What do you carry with you into the Zoom? In addition to everything else going on in their lives, our learners carry what is likely years of experience having meetings via video conference. They carry a mental model that sees our workshops as “yet another meeting” or even worse, “yet another webinar.” Living in Seoul I always felt bad when visitors’ only experience of Korean food was at the bland tourist restaurants that line the shopping streets of Myeong-dong. So much better is possible, but it is up to us to break their expectations and prior experiences.

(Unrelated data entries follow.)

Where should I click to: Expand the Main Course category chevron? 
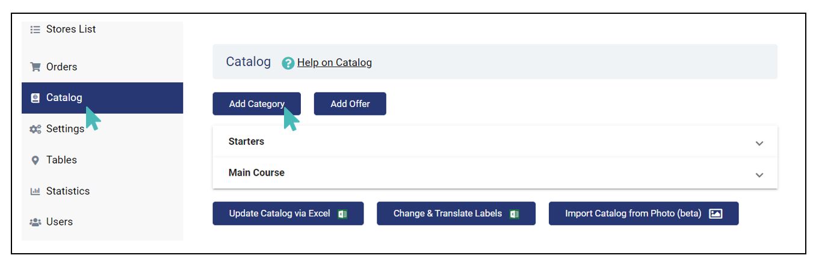[759, 174]
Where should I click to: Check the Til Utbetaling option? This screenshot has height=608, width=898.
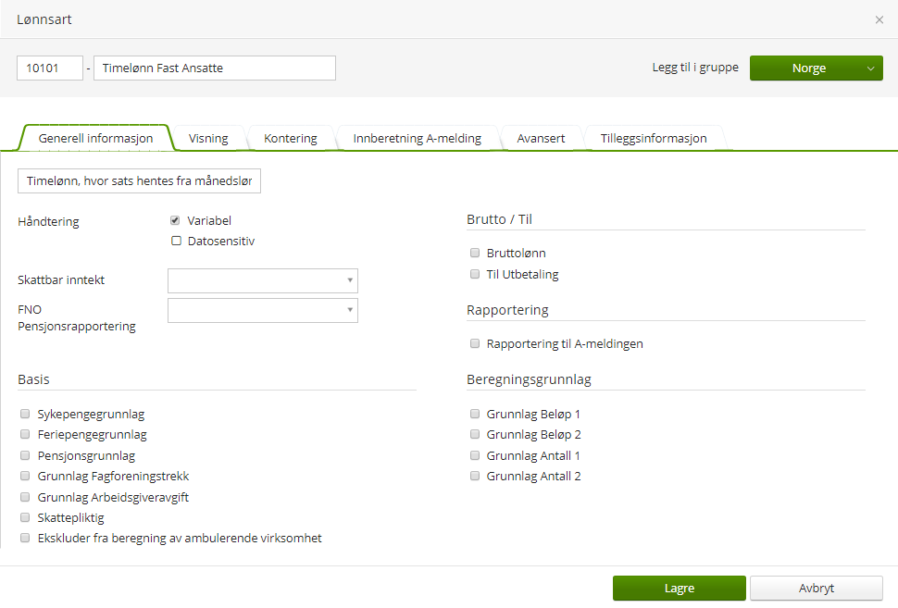point(475,275)
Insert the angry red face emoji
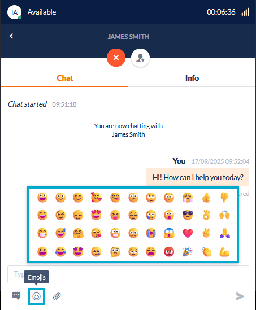Image resolution: width=256 pixels, height=310 pixels. pyautogui.click(x=169, y=251)

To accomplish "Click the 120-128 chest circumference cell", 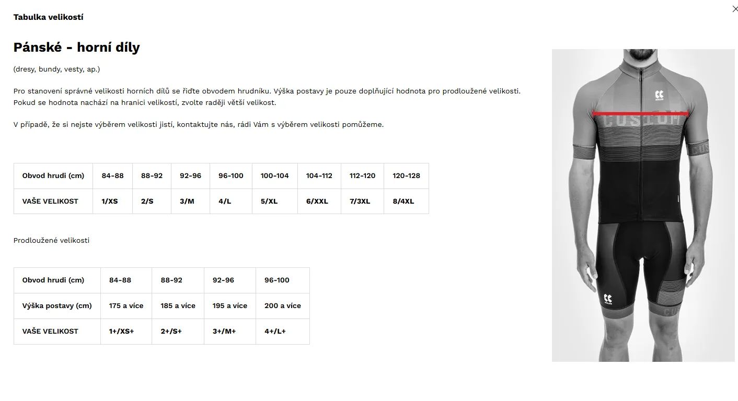I will [406, 175].
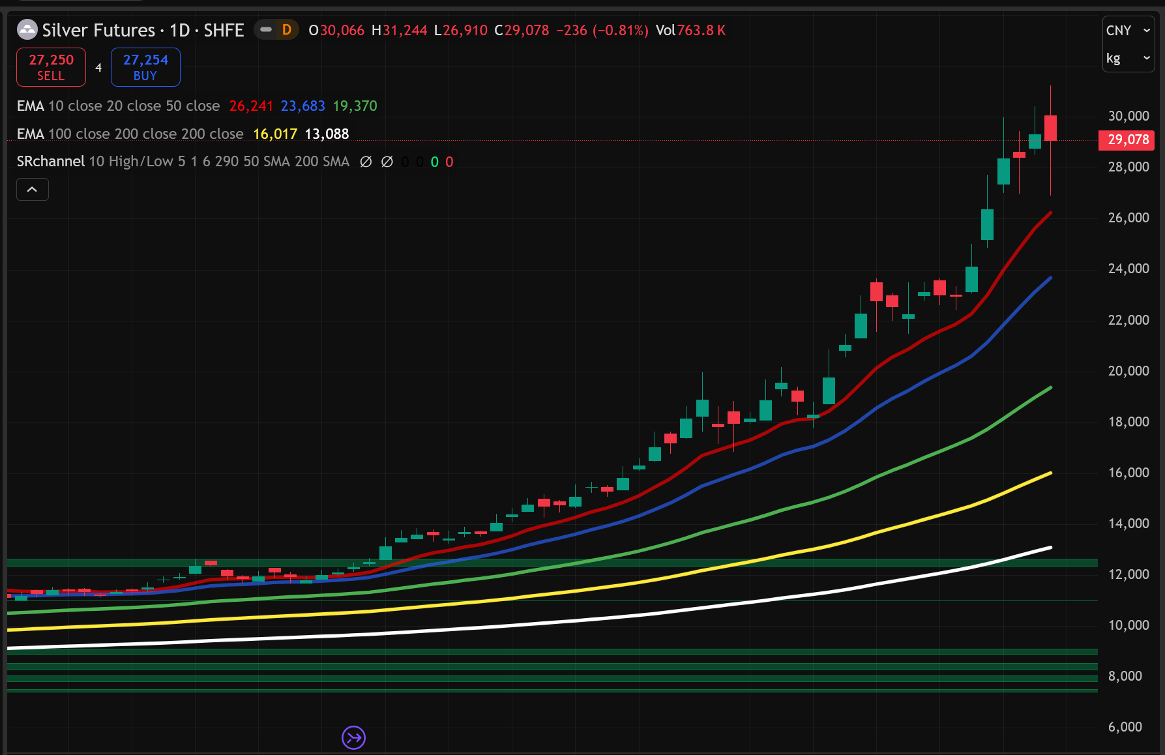Click the Silver Futures symbol logo icon
Viewport: 1165px width, 755px height.
tap(27, 30)
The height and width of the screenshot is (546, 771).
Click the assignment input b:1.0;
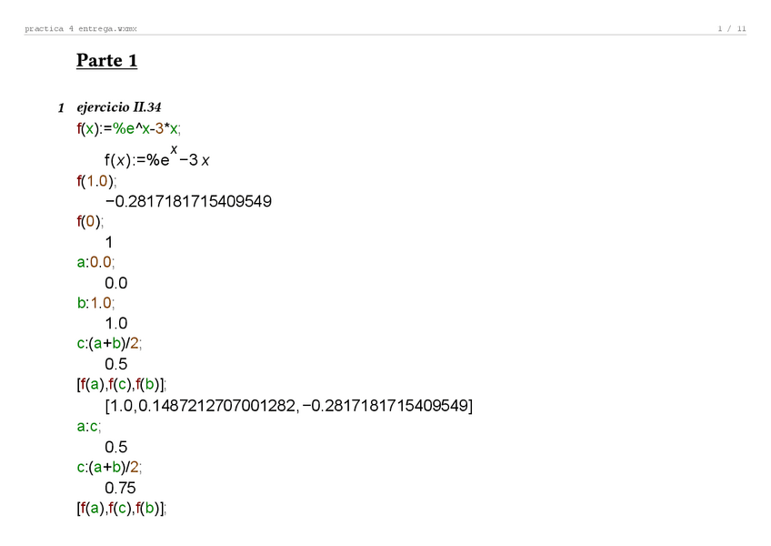(96, 303)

When you open the door to a space, does it give you permission to act differently other than to be behaviorally conditioned to ‘sit and sit’ or ‘stand and deliver’? If the space doesn’t give permission to change, then it’s too easy to revert back to what we know.
—Lennie Scott-Webber

4. What better virtual spaces can do

Think about what you want the learner experience to be and ask yourself:

  • How can we use the space to shape conversations?
  • How can we shape the space to build momentum
  • How can we use the space to give people permission to play?
  • How can we design for collaborative work and relationship building?

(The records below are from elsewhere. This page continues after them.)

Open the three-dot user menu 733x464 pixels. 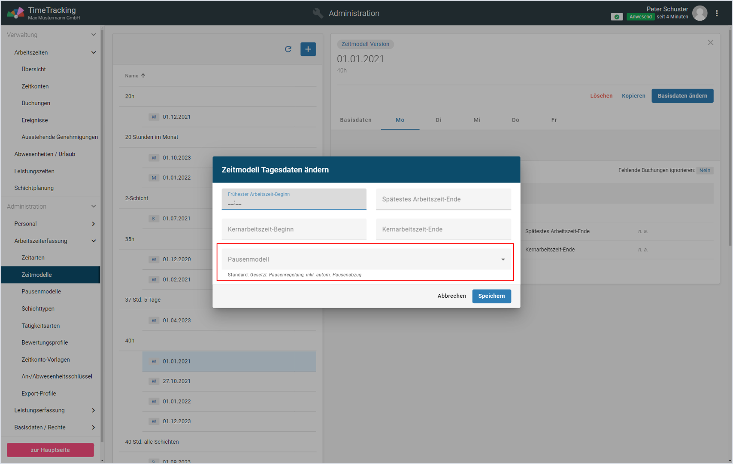(717, 13)
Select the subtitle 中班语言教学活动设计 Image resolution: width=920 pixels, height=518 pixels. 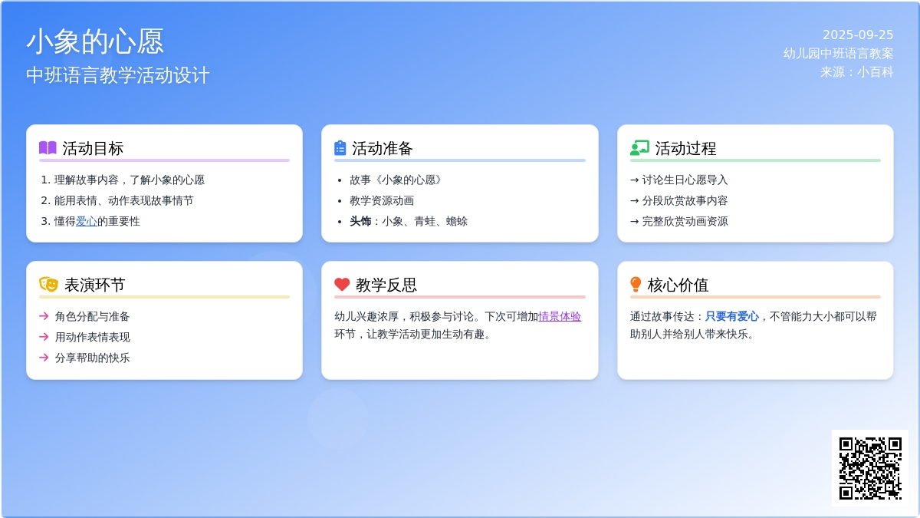(117, 75)
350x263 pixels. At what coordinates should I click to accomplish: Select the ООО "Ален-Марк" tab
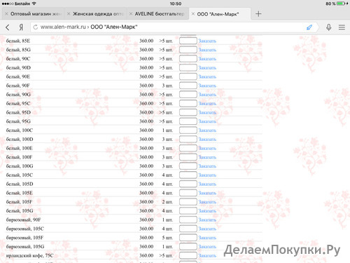(218, 14)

Virtual space brings possibilities, enabling us to:

  1. Shape behavior: as Jeremy Bailenson writes with regards to virtual games, “The Proteus effect, describes the phenomenon where people will change their in-game behavior based on how they think others expect them to behave.” A good friend of mine shared how her company's Friday cocktails were transformed in the move to virtual— previously people had cliqued up along predictable lines, but the shifting structure of breakouts created leveled the discussions, allowing for new social dynamics to come into play, and new relations to form. In a similar vein, a more introverted participant in a virtual design sprint shared that the digital shift made her finally feel able to gain voice share with her more extroverted colleagues.
  2. Create "opportunities for spontaneous conversation:" HBR's write up on Workplaces that Move People, looks at how a variety of structures in physical offices can impact interaction, and Rajiv Ayyangar (of Tandem) writes of similar intentionality with virtual space creation, that "To build psychological safety in remote teams, engineer opportunities for spontaneous conversation.” Below, HBR's space model.

 Seung Jin similarily echoes this in her research, extolling that we should,

Maximize the probability of chance encounters. The feelings of presence and flow are integral to users’ immersive and optimal experience in virtual environments. This helps generate the buzz that makes spaces come alive.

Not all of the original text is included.